A few years ago, Ed Cordell, now vice president of finance at Given Imaging, a medical-device maker, took over as CFO of a highly leveraged LBO company. The retail-equipment maker had already tripped covenants, but the CEO thought it could work with the banks to negotiate amendments within six months. The forecasted revenue growth in the company’s three-year plan never materialized, however, causing the company to be plagued with covenant problems for two years. Still, the banks didn’t call the loan or seize assets.
“Sometimes a bank will ride it out,” says Cordell. “Our banks didn’t want to incur the legal cost of amending the covenants until they got a plan that was achievable.” Based in the United Kingdom and France, the banks also were loath to take over the operations of a U.S. company.
Looking back, Cordell wishes he had scrutinized the three-year plan more closely. “When you go in with an operating plan, you have to have a high degree of confidence you can hit it,” he says, “so that the bank doesn’t set the covenants without room for execution error.”
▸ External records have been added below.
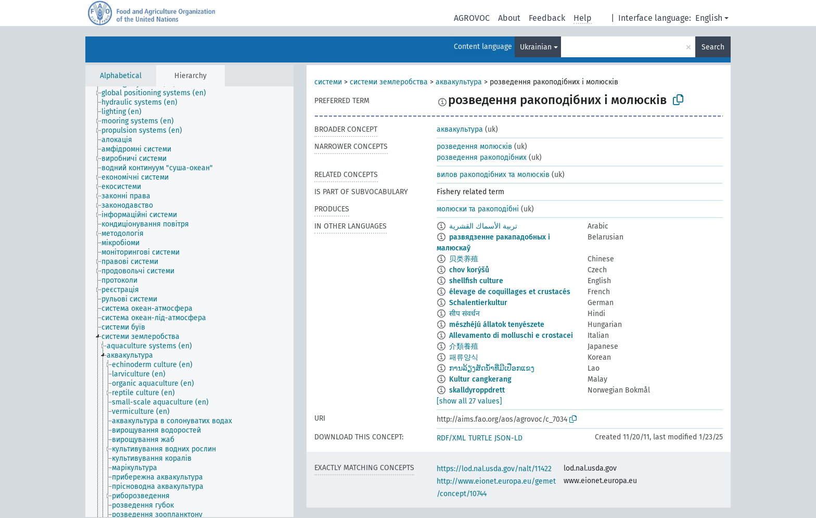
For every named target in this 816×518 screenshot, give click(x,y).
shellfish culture (476, 280)
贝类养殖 (463, 259)
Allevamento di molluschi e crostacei (511, 335)
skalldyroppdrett (477, 390)
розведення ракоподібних (482, 157)
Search (713, 47)
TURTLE (480, 438)
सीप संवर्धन (464, 313)
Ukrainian (536, 47)
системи (328, 82)
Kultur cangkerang (480, 379)
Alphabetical (121, 75)
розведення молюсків (474, 146)
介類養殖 (463, 346)
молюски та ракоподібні (478, 209)
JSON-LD (508, 438)
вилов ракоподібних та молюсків (493, 174)
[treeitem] (158, 93)
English (708, 18)
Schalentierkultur (478, 302)
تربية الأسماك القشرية (483, 226)
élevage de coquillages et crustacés (509, 291)
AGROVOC (472, 18)
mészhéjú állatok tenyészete (496, 324)
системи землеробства (389, 82)
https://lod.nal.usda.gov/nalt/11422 (494, 468)
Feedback (547, 18)
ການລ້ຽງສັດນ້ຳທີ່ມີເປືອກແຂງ (491, 368)
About (509, 18)
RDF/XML (451, 438)
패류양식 (463, 357)
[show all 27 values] (469, 401)
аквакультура (459, 82)
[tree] (189, 301)
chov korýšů (469, 270)
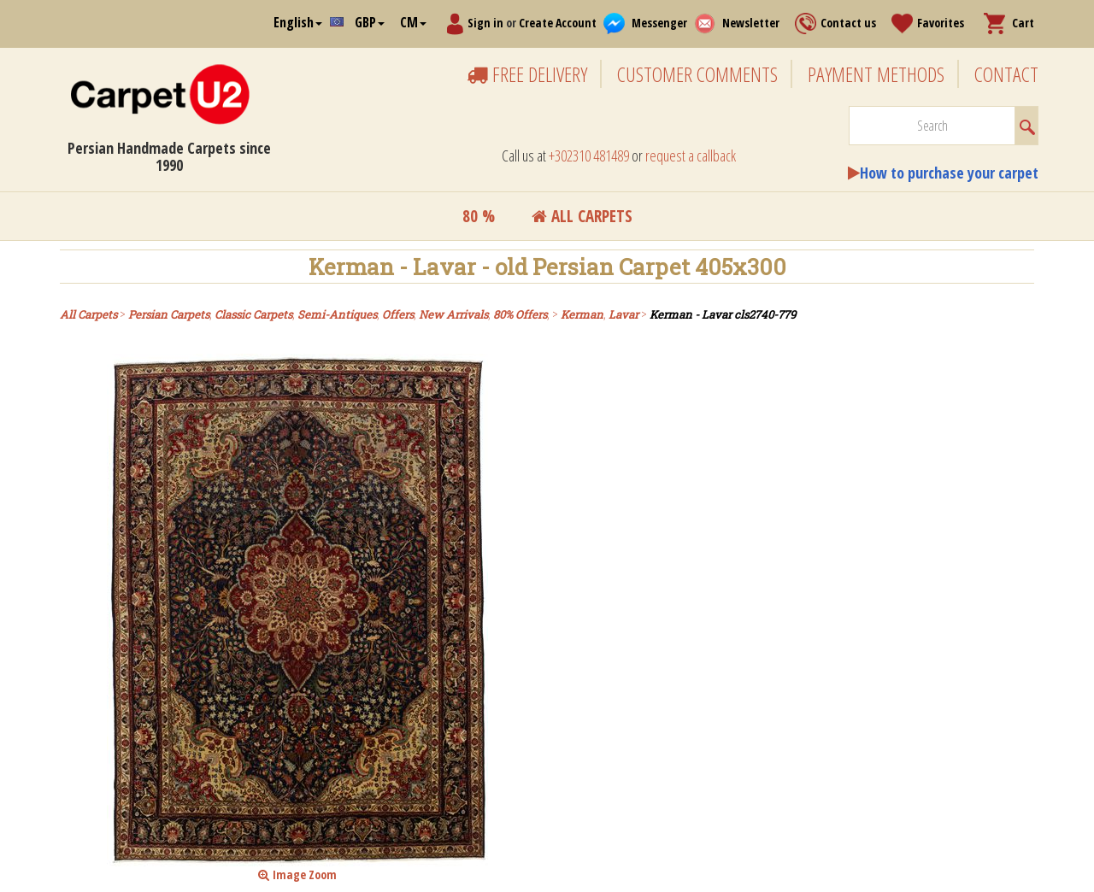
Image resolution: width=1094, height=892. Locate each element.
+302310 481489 (589, 155)
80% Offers (520, 314)
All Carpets (582, 216)
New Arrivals (453, 314)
“We want to give borrowers enough cushion to run their businesses,” says Moran. That cushion in financial ratios is usually 15% to 20% below the projection. If a CFO says he can produce $100 million EBITDA, the covenant shouldn’t be much above $80 million. But if a company habitually misses its covenants and comes back two and three times for a reset, “a fatigue factor sets in,” Moran says. “Then we start setting the covenants tighter.”
Make New Friends
For a company with cash flow and liquidity, it’s possible to push back against the bank’s offer, says Walenta. Even if the company doesn’t win, it does get its objections on record. If a company has to play ball with its existing syndicate, it should at least “make them feel a little pain in the negotiation,” Walenta says — especially if the lenders’ decreased appetite for risk is one of the drivers of an amendment. “Make the banks remember that when the world returns to normal, you want to renegotiate [the agreement].”
Don’t be too adversarial, though. Communication is what’s critical, on both sides, says KeyBank’s Mack. “The more you know each other, the less of a surprise it is going to be. That creates a much stronger relationship, and allows for more flexibility.”
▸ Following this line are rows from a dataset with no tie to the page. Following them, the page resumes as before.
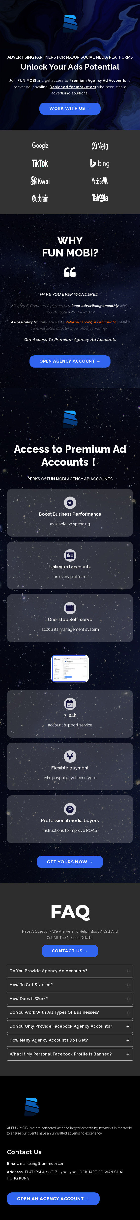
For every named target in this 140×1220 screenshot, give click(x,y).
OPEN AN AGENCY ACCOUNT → (53, 1198)
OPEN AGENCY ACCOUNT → (70, 361)
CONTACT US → (70, 950)
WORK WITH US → (69, 108)
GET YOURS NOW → (70, 861)
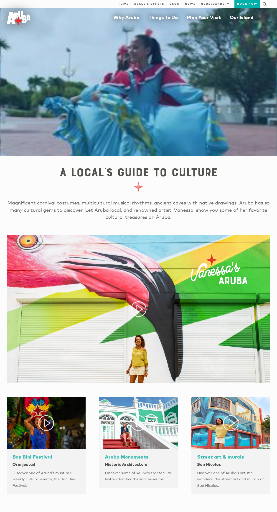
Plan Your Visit (204, 17)
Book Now (247, 3)
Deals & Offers (149, 3)
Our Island (242, 17)
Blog (175, 3)
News (190, 3)
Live (123, 3)
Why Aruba (126, 17)
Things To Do (163, 17)
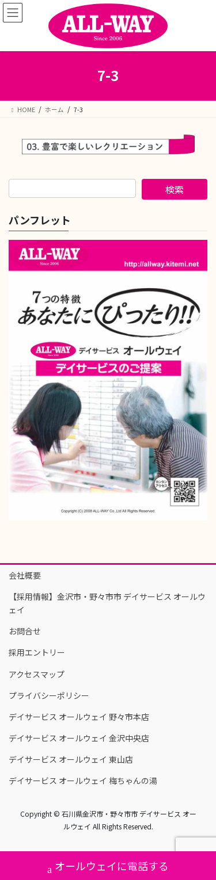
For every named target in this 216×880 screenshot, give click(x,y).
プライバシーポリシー (49, 695)
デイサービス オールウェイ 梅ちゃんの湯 (83, 780)
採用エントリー (37, 652)
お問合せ (25, 631)
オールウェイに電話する (108, 867)
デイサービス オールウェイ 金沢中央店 (79, 738)
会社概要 (25, 575)
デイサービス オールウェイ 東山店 (71, 759)
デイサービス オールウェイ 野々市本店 (79, 716)
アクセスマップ (37, 674)
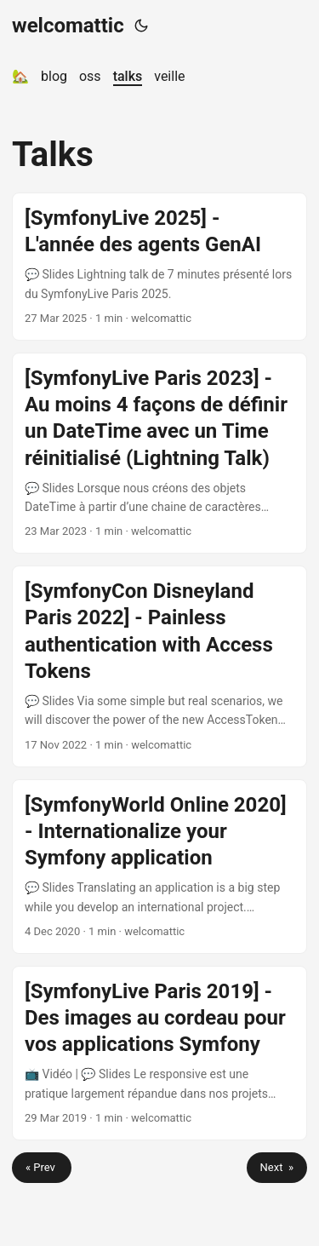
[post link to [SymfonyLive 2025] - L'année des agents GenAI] (159, 266)
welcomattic (68, 25)
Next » (276, 1167)
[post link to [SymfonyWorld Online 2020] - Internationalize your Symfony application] (159, 866)
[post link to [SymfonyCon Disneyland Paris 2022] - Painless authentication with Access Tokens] (159, 666)
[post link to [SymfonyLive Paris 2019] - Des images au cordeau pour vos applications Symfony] (159, 1053)
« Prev (42, 1167)
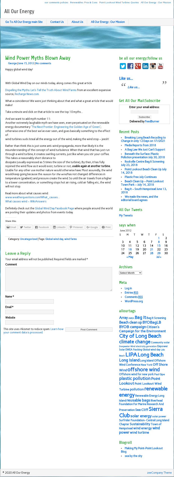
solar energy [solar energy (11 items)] (141, 416)
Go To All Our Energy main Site (24, 22)
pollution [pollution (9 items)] (137, 389)
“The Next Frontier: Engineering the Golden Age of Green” (65, 127)
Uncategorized (28, 239)
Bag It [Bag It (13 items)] (140, 317)
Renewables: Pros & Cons (83, 2)
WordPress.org (134, 301)
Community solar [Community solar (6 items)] (160, 342)
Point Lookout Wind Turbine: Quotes (119, 2)
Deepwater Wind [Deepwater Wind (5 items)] (127, 346)
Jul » (158, 257)
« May (129, 257)
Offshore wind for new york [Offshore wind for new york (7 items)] (136, 374)
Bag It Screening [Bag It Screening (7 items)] (156, 318)
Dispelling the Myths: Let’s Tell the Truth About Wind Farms (41, 90)
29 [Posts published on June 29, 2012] (158, 253)
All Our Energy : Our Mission (156, 2)
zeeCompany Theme (159, 472)
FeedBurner (152, 121)
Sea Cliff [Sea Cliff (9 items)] (141, 410)
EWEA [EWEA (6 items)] (128, 349)
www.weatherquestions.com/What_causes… (32, 197)
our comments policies (56, 2)
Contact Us (57, 22)
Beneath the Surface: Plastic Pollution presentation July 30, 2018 (143, 155)
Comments (134, 297)
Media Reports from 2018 (140, 145)
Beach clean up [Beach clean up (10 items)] (130, 322)
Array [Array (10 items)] (123, 318)
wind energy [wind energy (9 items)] (142, 428)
Of course, that assumes the lenders want a relationship. “Are there aggressive hedge funds, which will seek to maximize yield, or relationship commercial banks that would be more reasonable?” asks Dana Klein, managing director in syndicated-loan capital markets at Credit Suisse. Some investors look forward to a covenant default so they can raise interest rates, Moran says. That causes the loan to trade better and increases the return to investors.
Avoiding those lenders, and building ties to syndicate members other than the loan administrator, are advisable when a facility is first signed. By the time a covenant is tripped, it’s too late. “This is exactly the environment where you may regret being with a syndicate you have no history with,” Walenta says. “If you’ve been much more transactional in your dealings with banks, you may find that you don’t have as many friends in the banking world as you thought.”
Vincent Ryan is a senior editor at CFO.